“You must not read the newspaper. That place closed.”

We’re trying the third of three locked doors at the Dayton, OH, restaurant we’re supposed to eat at. We made reservations two weeks ago via Open Table. But according to the nice couple passing by, the restaurant is shuttered — a cash-flow casualty.

We look up the street and see a triple-X bookstore/theater. Numerous bars. A lonely looking woman strumming a guitar and talking to herself. My boys start to whine.

“We’re from out of town,” my husband says. “Is there another place around here where we can eat with our boys?”

“Weeeeelll,” the woman says. “There’s a new Italian place a couple of blocks down.”

Ten minutes later, we’re sitting on the patio at Roost, toasting the serendipity (and one restaurant’s bad luck) that brought us here.

Roost (http://www.roostdayton.com/) is a tiny eatery in an evolving neighborhood. It opened in November and offers unexpected Italian fare. Sure, you can order spaghetti and meatballs, which the little boy latches onto. But he also gobbles up the marinated olives and gorgonzola and the truffled French fries that we order. The husband makes short work of an Italian sausage special. I’m more than happy with a warm mushroom and arugula salad and a bowl of Anaheim pepper soup.
Roost is why we’re shunning chains during our drive to and from the Midwest. The people here — from the bussers to our waiter to the two owners — are palpably excited about cooking seasonally and sourcing their restaurant with local food.

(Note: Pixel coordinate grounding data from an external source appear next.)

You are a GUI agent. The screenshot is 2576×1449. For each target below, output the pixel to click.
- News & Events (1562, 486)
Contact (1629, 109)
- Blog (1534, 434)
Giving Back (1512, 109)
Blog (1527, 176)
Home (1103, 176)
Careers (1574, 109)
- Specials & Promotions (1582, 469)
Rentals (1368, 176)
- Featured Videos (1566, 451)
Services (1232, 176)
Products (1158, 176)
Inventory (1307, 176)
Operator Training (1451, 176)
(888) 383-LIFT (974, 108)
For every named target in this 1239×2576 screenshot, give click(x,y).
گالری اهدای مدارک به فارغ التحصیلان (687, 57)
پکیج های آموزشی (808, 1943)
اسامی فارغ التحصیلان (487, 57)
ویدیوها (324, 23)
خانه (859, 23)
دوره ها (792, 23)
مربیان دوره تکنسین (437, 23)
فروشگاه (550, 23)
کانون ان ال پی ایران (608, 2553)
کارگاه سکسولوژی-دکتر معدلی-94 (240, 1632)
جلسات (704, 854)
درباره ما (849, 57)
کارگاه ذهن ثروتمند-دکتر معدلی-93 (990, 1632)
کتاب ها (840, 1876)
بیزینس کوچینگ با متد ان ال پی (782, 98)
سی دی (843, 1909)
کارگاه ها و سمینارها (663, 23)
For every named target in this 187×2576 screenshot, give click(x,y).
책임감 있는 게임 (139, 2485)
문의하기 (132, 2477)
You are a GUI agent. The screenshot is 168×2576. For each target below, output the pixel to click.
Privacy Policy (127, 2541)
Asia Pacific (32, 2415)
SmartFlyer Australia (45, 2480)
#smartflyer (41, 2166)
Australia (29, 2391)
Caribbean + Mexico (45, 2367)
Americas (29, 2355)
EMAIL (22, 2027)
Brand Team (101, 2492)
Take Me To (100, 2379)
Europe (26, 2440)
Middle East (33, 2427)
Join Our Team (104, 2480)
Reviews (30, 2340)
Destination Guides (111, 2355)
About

Partners Dana Downs and Beth Hirschbach worked in catering before opening the place. When this building, which holds just over 30 tables, became available, they jumped at the chance to have a spot of their own. They couldn’t get bank financing, Beth tells me, so they took deep breaths and did everything themselves.
It seems to be paying off. Dana was recently named Dayton’s “Best Chef.” On this Friday, tables in the dining room are booked until 9 or 9:30 p.m. — the reason we’re enjoying a rather windy, slightly brisk meal outside.
Roost is indicative of what we’ve found on our 2,000-plus mile trip to Missouri and back. Chefs are doing interesting, exciting things with food — in flyover country, no less! During our time in Kansas City, my husband and I ate at Bluestem (http://www.bluestemkc.com/), one of our favorite haunts. This restaurant could easily hold its own against any of the Washington, DC, places we frequent (Nora Pouillon’s and Michel Richards’ included).
Bluestem opened in 2004. Since then, it and its chefs, Colby and Megan Garrelts, have received relatively little national press. I can only attribute this oversight to Bluestem’s “flyover country” locale — and to national restaurant writers who seem to concentrate solely on so-called hot spots. (Truly, if I read about one more “of-the-moment” restaurant in Portland or Austin, I may just vomit in my mouth.)
The night we visit, Bluestem sends out an amuse bouche the moment we sit down. It’s a warm cracker with meltingly sharp cheddar cheese inside. We order the three-course menu option (versus the five-course option or 10-course tasting menu) for $60 per person, plus a bottle of wine. We could pay $25 extra per person for wine pairings/presentations from Bluestem’s sommelier. But it isn’t necessary … General Manager Jeremy Lamb visits our table often, and we have lovely conversations about the local food scene and area farms.
Before the first course arrives, Chef Garrelts sends out what I can only call an amuse bouche flight: Four small bites that prepare us for the meal to come. There’s minced smoked salmon; a cold potato soup with herb oil; a tempura scallop; and a bite of perfectly ripe, bracingly chilled watermelon topped with a sliver of cherry tomato.
Heirloom tomatoes stuffed with burrata cheese and served with an olive oil crumble.
Our meal doesn’t disappoint. I dig into peeled heirloom tomatoes stuffed with burrata cheese; a roasted hen with creamed kale and bing cherries; and a dark chocolate torte with cherry sorbet and a cherry fritter. The husband enjoys a salad, salmon and a cheese platter. Our waiter brings us a tray of tiny desserts we can end the meal with as we sip coffee.
“Does Kansas City get this?” I ask our waiter at one point. (Because after 28 years away, I, too, am sometimes guilty of a flyover country mentality.)
“The foodies do,” he says. “People who come in with a Groupon deal are kind of surprised. But they leave happy, and that’s what we want.”
Colby and Megan are now preparing to open a second restaurant in Johnson County, KS. Called Rye, it will try to define “Midwestern cuisine.” There will be beef. And lots of pie.
I hope the national press takes note. Because it sounds like the kind of restaurant I would love to simply stumble across.
So after 2,200 miles in the car, how did we do on that quest to avoid fast-food and chain restaurants?
Not a perfect 10. There was the McDonalds breakfast our second day. Driving to Dayton from Kansas City we had another Mickey D’s stop outside Effingham, IL. (It was my fault. I was starving.) This morning we grabbed Panera Bread to eat in the car.
But three stops? That’s one chain every 733 miles. It’s not a gold, but I think we took the bronze.